** start TASK INPUTS **
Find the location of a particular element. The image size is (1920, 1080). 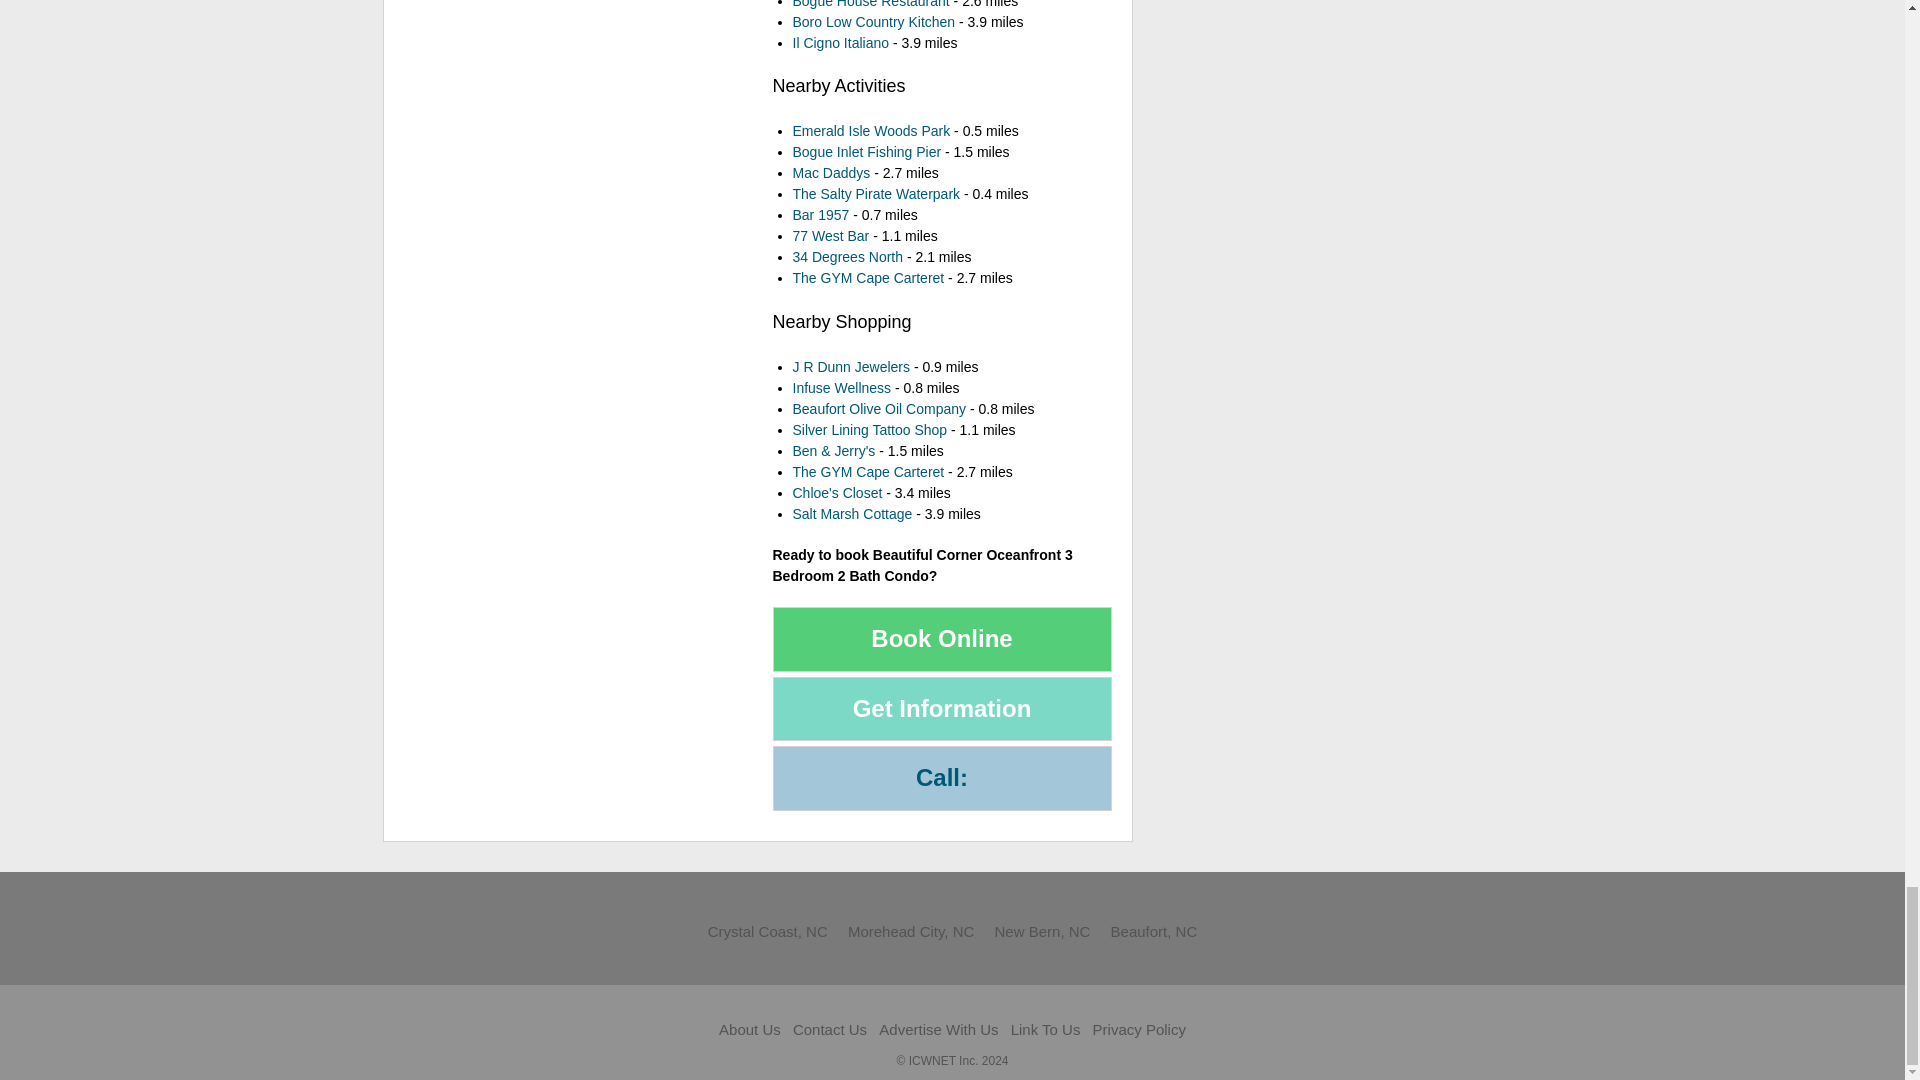

Il Cigno Italiano is located at coordinates (840, 42).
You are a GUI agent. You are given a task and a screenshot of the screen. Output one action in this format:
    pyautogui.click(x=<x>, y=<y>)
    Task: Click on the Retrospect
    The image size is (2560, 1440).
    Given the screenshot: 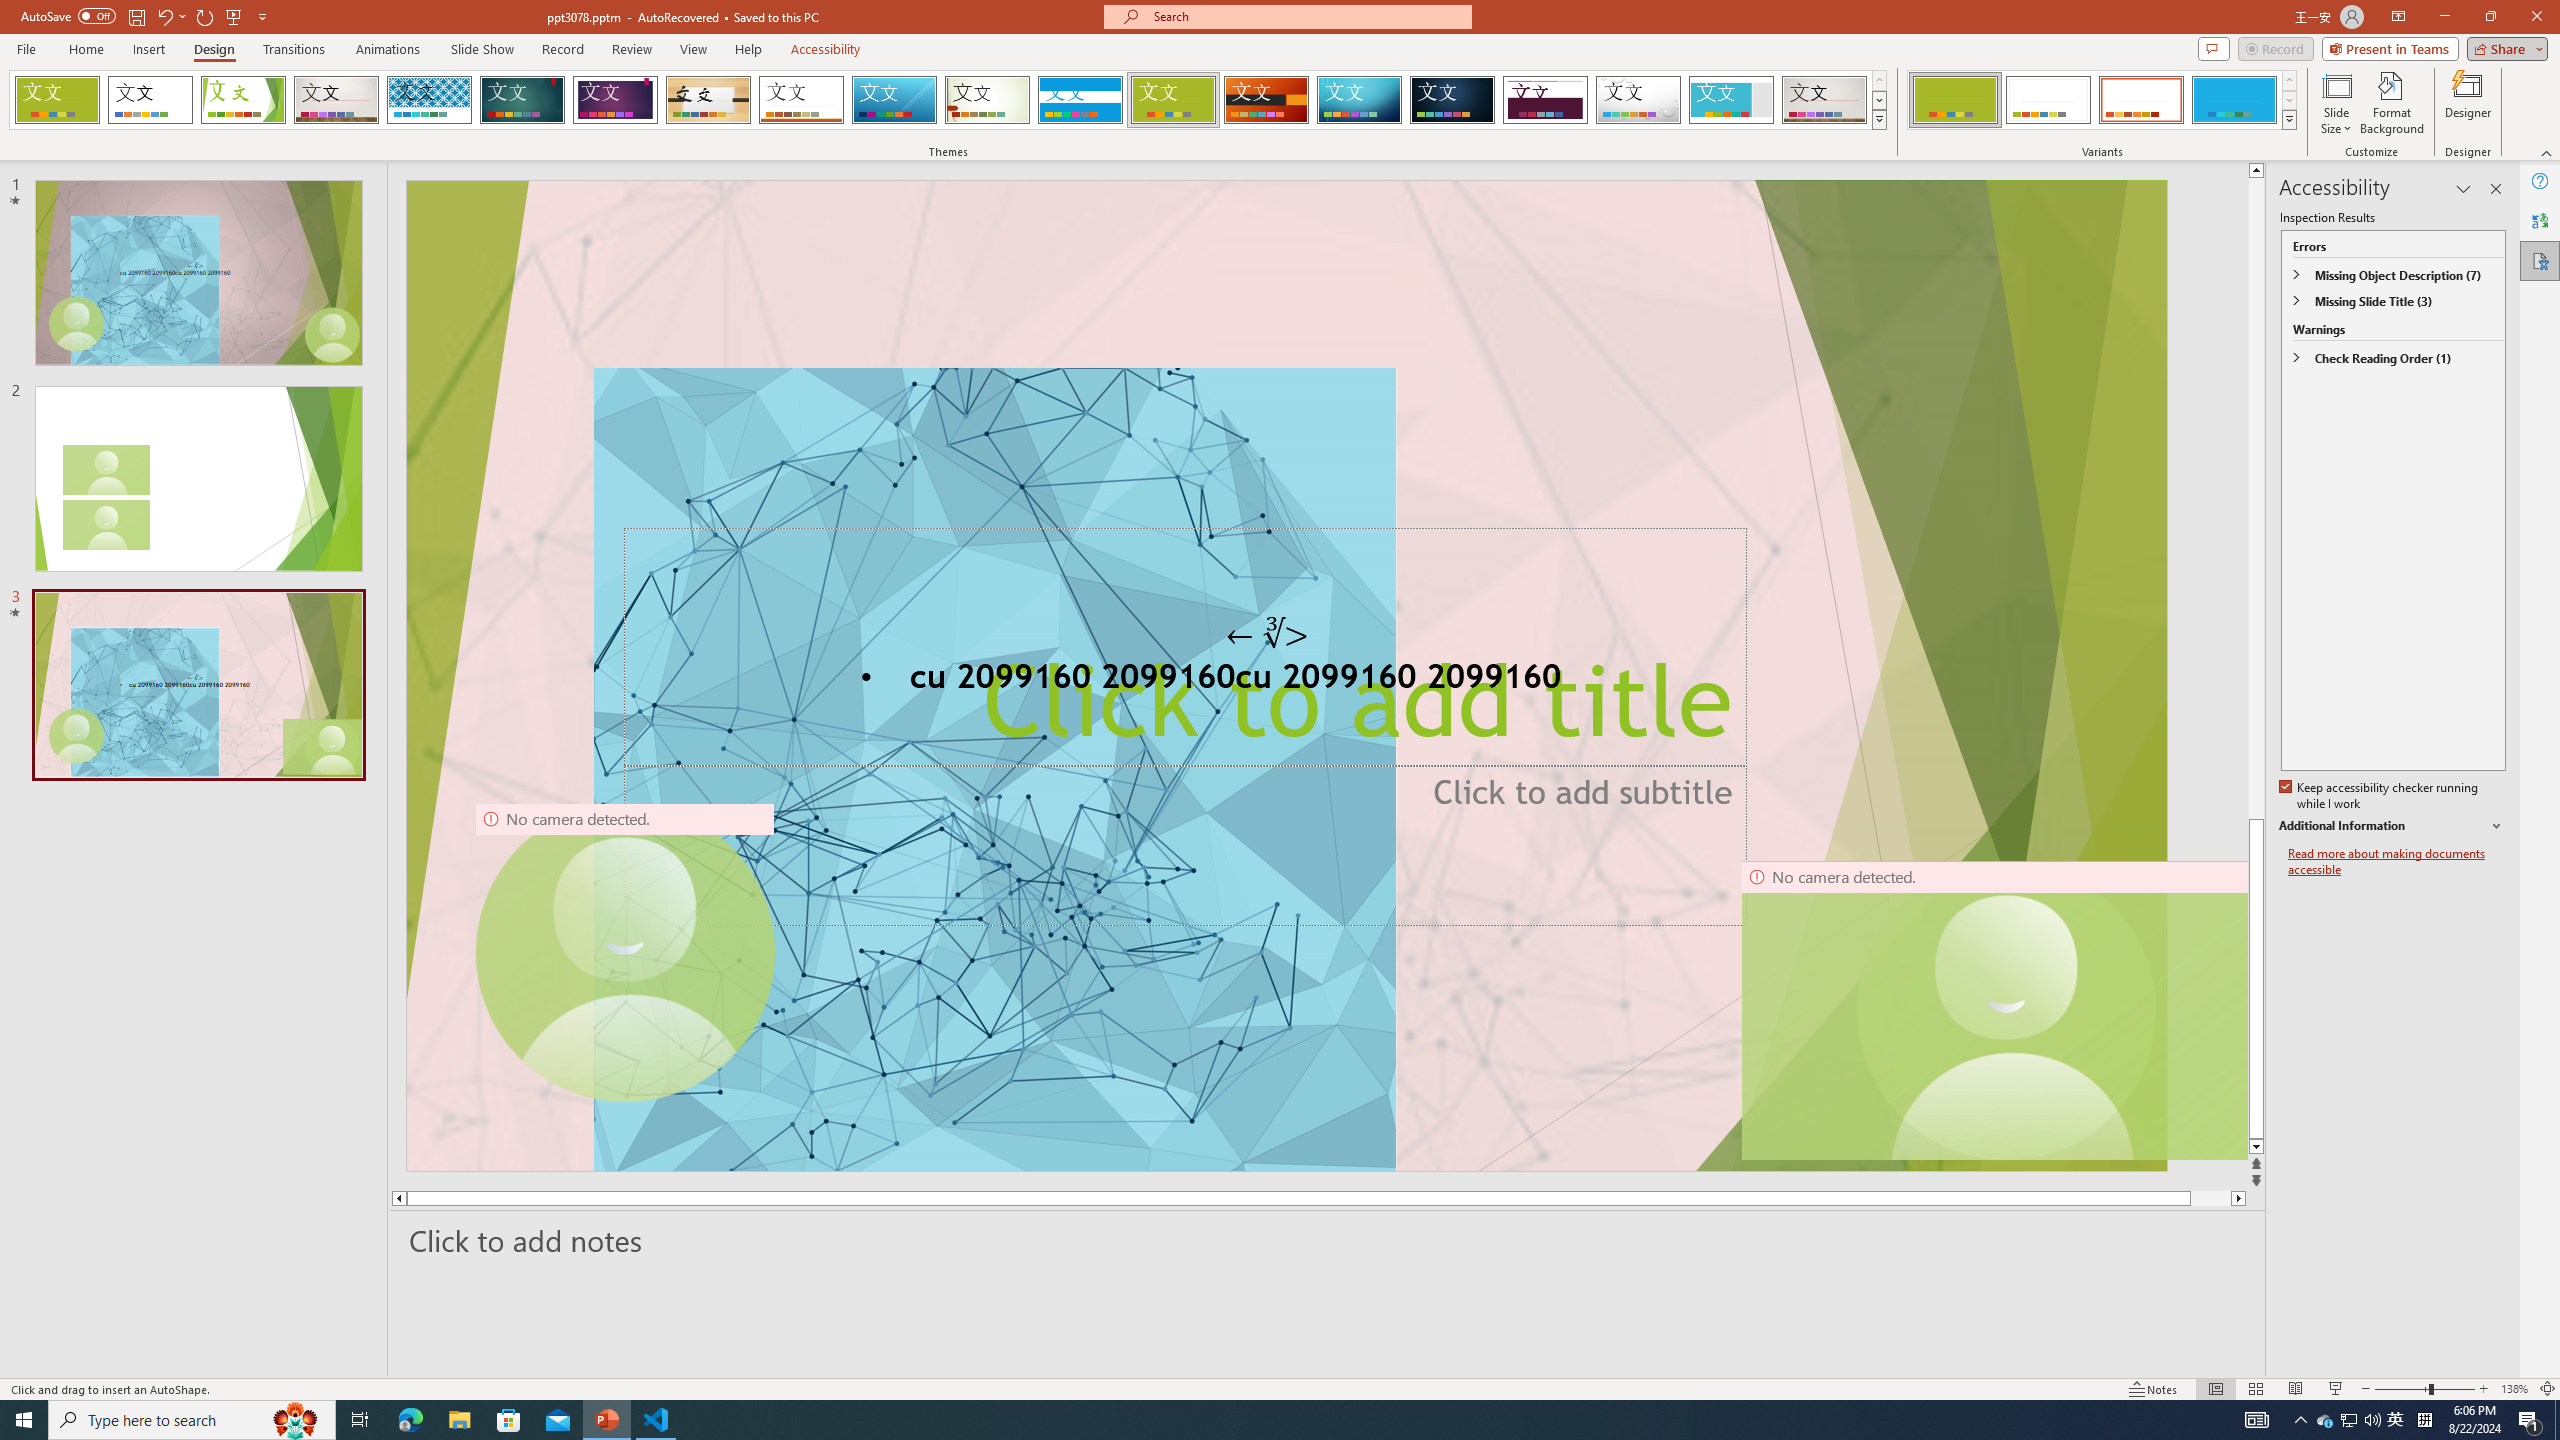 What is the action you would take?
    pyautogui.click(x=801, y=100)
** end TASK INPUTS **
Can you copy out, word for word, the part of the data that begins at its very start and ends with the line containing "Il Cigno Italiano", including that line, with the pictures left out?

Find the location of a particular element. The image size is (1920, 1080). 

Il Cigno Italiano is located at coordinates (840, 42).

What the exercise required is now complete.